* Available records:

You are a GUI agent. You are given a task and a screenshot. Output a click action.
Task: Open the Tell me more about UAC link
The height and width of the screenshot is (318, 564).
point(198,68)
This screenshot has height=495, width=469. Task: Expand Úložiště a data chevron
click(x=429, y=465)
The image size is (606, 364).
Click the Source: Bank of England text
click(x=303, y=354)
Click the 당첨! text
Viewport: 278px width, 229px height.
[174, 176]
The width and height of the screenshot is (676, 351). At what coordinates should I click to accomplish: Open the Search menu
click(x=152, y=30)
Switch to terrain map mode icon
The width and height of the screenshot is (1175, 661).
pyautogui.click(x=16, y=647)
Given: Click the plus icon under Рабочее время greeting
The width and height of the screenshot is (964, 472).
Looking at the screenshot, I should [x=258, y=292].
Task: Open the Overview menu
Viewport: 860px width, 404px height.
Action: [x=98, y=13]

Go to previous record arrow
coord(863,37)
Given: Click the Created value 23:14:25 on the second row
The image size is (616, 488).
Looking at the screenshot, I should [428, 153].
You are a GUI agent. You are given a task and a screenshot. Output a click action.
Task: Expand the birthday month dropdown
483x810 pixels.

* Exercise: When you retype the data above, start at its first line, stop after the line containing "The image size is (606, 364).", and leave out everything else.

* Response for this exercise:
You are a GUI agent. You are given a task and a screenshot. Output a click action.
Task: Open the Tell me more about UAC link
The height and width of the screenshot is (318, 564).
point(198,68)
This screenshot has height=495, width=469. Task: Expand Úložiště a data chevron
click(x=429, y=465)
The image size is (606, 364).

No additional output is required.